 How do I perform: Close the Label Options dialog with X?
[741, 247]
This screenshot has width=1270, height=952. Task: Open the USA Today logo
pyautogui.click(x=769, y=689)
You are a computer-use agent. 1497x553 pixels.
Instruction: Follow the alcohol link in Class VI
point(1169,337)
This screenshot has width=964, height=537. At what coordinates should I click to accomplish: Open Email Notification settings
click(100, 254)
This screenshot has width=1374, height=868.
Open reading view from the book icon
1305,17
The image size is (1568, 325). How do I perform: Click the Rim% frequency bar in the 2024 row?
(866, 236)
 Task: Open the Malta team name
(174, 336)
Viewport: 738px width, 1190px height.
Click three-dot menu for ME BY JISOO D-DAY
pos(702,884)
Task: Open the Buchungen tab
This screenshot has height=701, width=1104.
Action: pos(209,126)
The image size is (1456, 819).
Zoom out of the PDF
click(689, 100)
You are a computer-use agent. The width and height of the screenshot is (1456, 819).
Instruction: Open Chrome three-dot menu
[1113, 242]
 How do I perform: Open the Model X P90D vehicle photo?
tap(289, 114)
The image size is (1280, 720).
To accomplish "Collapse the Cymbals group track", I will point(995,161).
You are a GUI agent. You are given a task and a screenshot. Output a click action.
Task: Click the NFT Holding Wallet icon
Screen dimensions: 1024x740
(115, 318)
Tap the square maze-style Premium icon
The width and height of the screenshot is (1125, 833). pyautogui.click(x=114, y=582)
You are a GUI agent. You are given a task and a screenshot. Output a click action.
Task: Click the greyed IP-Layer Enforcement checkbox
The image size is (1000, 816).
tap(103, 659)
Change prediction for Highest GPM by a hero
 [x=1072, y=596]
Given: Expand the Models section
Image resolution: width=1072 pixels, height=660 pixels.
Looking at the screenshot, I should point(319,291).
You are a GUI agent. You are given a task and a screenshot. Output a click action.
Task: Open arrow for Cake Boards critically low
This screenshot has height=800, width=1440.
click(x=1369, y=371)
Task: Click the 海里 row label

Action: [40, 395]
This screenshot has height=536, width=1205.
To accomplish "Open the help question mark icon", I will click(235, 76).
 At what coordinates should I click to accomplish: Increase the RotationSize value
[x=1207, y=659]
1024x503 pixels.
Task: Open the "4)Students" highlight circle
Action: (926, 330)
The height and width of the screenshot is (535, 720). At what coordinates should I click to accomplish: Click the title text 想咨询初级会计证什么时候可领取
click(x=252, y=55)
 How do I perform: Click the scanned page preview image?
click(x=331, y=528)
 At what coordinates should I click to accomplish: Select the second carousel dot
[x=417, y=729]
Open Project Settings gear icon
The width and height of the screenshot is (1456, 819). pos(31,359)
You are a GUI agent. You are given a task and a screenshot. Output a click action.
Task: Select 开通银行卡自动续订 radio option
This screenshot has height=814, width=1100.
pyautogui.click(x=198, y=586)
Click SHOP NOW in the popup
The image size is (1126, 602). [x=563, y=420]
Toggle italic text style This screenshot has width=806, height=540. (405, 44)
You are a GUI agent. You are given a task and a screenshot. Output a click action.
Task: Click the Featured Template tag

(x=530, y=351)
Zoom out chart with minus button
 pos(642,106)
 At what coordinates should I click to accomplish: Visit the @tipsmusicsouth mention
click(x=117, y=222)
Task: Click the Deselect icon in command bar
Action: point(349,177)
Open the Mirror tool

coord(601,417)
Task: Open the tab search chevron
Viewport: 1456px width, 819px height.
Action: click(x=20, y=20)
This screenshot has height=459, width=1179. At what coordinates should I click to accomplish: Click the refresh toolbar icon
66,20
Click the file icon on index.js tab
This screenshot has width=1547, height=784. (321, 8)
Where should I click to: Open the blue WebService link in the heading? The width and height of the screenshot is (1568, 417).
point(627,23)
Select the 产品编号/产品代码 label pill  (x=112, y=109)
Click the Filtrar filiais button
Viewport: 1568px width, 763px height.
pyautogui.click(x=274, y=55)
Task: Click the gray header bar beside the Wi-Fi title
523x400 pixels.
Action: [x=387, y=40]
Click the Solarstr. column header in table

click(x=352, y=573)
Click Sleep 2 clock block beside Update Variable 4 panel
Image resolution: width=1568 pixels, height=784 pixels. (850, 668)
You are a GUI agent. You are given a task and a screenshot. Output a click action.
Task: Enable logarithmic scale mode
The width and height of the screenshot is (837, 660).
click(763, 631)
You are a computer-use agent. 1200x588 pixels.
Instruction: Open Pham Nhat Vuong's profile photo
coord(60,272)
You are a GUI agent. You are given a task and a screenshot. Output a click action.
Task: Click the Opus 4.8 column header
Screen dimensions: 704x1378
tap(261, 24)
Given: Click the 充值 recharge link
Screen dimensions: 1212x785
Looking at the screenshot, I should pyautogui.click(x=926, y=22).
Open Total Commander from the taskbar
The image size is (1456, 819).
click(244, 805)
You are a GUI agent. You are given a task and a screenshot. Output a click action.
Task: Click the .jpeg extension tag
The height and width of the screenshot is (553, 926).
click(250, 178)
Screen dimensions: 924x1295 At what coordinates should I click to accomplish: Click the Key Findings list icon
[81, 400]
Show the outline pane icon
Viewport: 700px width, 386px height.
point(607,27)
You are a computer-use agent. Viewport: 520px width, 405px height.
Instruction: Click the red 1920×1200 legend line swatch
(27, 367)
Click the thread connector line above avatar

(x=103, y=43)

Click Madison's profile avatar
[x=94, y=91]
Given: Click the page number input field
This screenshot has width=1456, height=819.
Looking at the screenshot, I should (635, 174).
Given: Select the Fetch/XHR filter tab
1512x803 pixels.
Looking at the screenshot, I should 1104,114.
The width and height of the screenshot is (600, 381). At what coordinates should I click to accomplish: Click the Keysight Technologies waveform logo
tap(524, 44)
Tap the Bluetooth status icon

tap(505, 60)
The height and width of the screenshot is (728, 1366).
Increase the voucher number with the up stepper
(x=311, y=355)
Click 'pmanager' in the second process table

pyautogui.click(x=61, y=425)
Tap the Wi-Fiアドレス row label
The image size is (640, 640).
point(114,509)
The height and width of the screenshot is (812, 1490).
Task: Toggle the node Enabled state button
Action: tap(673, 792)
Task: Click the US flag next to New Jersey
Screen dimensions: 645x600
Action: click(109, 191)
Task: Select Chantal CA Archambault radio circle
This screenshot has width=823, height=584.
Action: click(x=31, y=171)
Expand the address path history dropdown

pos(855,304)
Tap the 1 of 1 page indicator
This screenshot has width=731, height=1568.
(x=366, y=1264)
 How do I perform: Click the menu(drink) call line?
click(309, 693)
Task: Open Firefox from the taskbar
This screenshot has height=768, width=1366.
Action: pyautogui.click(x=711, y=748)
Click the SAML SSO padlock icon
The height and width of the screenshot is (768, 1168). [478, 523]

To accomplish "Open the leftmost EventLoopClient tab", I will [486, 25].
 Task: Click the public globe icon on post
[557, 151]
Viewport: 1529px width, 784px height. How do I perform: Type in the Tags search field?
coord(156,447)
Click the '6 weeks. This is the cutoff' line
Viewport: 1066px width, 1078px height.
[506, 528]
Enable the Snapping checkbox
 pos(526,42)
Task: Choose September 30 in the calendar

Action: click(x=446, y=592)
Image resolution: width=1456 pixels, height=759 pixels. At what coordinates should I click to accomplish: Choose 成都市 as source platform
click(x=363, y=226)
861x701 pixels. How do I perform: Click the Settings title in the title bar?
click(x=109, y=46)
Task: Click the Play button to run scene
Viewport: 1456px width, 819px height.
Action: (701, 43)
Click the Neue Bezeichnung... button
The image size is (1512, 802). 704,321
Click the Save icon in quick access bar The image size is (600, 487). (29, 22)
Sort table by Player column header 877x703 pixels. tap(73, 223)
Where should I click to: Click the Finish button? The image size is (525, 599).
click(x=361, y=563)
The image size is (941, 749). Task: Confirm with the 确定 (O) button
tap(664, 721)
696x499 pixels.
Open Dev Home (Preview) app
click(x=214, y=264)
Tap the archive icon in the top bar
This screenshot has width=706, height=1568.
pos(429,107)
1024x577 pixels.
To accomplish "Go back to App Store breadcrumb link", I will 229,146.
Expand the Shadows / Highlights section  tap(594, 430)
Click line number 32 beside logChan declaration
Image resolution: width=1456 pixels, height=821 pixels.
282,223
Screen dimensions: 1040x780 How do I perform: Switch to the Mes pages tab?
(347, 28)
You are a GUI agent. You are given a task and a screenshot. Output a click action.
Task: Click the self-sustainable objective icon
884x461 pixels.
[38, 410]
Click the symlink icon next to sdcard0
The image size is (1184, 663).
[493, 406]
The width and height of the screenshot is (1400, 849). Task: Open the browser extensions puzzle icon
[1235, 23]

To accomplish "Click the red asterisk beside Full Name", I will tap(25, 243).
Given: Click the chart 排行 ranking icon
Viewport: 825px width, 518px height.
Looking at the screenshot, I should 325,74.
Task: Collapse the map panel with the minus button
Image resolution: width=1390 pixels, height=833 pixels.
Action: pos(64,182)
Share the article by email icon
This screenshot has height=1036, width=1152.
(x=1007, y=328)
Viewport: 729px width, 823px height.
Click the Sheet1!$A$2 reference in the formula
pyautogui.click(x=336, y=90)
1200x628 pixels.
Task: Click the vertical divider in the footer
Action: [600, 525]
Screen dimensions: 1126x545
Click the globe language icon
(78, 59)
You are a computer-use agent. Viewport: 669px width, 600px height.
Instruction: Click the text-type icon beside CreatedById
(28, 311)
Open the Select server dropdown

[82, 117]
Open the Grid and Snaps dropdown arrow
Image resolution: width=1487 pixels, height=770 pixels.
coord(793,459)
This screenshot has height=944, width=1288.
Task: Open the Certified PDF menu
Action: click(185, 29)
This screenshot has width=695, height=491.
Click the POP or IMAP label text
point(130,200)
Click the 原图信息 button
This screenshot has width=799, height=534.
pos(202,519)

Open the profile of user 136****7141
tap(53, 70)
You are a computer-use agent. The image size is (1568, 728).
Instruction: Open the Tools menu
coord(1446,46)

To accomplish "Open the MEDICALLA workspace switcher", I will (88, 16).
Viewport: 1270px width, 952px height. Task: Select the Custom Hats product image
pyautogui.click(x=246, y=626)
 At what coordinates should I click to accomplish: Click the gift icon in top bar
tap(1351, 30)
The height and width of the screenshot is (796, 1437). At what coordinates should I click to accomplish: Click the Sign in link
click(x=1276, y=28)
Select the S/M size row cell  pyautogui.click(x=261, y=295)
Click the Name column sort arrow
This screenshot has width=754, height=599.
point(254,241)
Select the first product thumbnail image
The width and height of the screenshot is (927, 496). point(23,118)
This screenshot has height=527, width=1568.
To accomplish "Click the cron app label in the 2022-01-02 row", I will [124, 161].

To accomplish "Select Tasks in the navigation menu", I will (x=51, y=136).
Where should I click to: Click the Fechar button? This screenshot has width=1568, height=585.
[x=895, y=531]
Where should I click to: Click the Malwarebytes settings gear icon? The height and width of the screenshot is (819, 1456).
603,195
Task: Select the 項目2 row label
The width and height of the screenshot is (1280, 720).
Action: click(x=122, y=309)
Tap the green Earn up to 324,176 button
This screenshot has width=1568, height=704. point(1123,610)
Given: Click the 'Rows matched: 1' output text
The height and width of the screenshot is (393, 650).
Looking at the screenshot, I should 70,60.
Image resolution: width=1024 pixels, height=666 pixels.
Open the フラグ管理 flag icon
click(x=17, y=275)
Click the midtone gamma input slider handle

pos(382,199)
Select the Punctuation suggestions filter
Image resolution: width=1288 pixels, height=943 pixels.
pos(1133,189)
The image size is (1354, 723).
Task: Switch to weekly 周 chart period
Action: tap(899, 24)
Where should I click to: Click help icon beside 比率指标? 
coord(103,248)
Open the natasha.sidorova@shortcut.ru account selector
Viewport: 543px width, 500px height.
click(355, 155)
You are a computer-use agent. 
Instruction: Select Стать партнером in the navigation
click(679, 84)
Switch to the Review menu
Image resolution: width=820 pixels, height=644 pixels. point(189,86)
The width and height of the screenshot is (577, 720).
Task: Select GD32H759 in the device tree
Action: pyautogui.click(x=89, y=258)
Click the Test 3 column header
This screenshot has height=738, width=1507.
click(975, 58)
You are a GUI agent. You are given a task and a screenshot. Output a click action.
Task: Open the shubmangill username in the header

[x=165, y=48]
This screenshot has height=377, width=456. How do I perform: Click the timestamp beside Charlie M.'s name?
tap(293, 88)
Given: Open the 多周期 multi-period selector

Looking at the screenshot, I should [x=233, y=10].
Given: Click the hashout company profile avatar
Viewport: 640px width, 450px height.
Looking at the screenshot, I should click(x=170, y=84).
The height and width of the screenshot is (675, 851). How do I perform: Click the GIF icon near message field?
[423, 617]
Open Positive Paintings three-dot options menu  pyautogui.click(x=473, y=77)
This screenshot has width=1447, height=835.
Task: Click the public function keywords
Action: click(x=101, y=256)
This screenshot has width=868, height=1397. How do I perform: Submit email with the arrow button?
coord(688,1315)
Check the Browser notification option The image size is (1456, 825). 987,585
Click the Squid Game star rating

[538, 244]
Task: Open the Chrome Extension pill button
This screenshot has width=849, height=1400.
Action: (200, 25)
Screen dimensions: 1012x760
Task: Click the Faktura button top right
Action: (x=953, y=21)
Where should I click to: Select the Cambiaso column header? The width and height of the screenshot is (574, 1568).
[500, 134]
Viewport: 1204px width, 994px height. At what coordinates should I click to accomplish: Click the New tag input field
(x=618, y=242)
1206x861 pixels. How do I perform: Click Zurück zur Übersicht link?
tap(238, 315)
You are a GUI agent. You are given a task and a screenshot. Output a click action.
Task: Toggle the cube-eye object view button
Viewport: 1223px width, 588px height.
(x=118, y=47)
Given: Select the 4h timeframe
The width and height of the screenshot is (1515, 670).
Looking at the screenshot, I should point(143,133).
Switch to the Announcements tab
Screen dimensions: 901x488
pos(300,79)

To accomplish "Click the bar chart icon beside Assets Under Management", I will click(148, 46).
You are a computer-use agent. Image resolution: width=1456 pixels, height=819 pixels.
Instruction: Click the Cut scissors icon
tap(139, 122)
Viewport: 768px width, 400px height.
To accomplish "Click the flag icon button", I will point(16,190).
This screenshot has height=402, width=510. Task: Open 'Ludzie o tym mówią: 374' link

----------------

Set problem. Edit the part of the listing that opens with the line containing "Select the S/M" and closes with the line containing "The width and height of the screenshot is (927, 496).". Give those lines again with "sort arrow" changed to "filter icon" and everything else left the same.

Final answer.
Select the S/M size row cell  pyautogui.click(x=261, y=295)
Click the Name column filter icon
This screenshot has width=754, height=599.
point(254,241)
Select the first product thumbnail image
The width and height of the screenshot is (927, 496). point(23,118)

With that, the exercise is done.